Exercise requirements:
Reproduce verbatim the portion of the grants overview below, from "ESEA Consolidated Grant" to "for our students.".

Document section:

Grants & Grant Management
OSPI works to ensure efficient and economic use of federal and state funding in compliance with appropriate regulations. The programs listed below offer new policy and funding in order to promote the improvement of performance for students and schools alike.
- For a full list of state grants log into our iGrants system.
- Review the full list of the federal EGMS grants going live by 2023-24.
Education Grant Management System (EGMS)
The Education Grant Management System (EGMS) is an application designed for users to apply for funding opportunities, manage grants, and award grant recipients.
ESEA Consolidated Grant Application
The Consolidated Grant Application (CGA) launched last spring. LEAs apply and process claims for seven Elementary and Secondary Education Act (ESEA) programs through the CGA.
21st Century Learning
The Nita M. Lowey 21st Century Community Learning Centers Program supports the creation of community learning centers that provide academic enrichment opportunities during non-school hours for children, particularly students who attend high-poverty and low-performing schools. OSPI oversees the administration of the federal grant, (Title IV Part B), which funds 21st Century programs for our students.

Stored data:
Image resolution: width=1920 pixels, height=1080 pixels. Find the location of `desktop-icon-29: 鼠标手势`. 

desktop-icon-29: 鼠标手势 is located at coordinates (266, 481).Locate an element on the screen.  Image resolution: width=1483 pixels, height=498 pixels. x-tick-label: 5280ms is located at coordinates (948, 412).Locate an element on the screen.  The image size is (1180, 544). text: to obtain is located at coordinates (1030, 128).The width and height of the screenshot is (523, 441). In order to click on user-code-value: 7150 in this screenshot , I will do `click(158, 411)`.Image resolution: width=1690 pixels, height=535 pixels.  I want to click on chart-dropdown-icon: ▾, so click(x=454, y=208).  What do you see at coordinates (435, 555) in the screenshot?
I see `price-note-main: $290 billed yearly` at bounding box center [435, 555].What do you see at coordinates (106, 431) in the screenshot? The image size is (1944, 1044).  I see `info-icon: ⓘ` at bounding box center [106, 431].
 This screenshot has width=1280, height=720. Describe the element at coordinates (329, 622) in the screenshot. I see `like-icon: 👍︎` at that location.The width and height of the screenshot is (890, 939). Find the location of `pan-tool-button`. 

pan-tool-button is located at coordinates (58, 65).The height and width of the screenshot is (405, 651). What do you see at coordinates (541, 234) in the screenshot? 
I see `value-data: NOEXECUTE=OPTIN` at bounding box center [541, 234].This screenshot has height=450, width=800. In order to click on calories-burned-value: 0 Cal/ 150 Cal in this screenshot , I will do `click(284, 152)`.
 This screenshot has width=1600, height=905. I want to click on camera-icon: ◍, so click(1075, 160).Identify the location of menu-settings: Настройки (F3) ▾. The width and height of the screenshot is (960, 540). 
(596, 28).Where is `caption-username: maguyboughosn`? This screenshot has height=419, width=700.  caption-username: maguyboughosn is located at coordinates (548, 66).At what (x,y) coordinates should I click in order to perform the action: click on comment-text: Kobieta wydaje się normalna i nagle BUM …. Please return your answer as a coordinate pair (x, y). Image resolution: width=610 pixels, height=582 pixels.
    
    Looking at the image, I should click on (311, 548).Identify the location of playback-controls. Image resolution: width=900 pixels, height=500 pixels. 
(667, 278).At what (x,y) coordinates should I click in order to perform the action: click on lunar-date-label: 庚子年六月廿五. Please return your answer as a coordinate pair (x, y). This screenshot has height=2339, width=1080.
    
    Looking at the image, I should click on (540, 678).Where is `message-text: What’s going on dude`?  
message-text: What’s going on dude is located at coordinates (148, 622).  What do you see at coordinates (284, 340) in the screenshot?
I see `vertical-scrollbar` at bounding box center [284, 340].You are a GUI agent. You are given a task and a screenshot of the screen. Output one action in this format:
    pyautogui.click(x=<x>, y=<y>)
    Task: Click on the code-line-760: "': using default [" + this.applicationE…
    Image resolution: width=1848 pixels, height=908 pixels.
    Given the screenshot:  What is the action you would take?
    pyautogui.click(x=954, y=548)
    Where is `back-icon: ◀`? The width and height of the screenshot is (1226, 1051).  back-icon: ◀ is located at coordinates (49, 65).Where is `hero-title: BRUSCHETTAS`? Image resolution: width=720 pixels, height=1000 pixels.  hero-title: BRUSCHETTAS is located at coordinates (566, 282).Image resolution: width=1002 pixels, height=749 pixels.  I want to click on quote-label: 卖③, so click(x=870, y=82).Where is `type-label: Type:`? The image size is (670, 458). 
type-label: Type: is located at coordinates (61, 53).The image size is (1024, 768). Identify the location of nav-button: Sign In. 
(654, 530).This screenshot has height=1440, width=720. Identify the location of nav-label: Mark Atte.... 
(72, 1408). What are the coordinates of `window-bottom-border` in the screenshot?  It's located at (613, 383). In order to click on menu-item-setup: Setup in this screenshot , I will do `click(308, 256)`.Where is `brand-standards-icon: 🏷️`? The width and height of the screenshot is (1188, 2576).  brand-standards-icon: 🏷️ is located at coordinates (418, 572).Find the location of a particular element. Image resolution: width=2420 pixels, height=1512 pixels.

Output for this exercise:
ESEA Consolidated Grant Application
The Consolidated Grant Application (CGA) launched last spring. LEAs apply and process claims for seven Elementary and Secondary Education Act (ESEA) programs through the CGA.
21st Century Learning
The Nita M. Lowey 21st Century Community Learning Centers Program supports the creation of community learning centers that provide academic enrichment opportunities during non-school hours for children, particularly students who attend high-poverty and low-performing schools. OSPI oversees the administration of the federal grant, (Title IV Part B), which funds 21st Century programs for our students.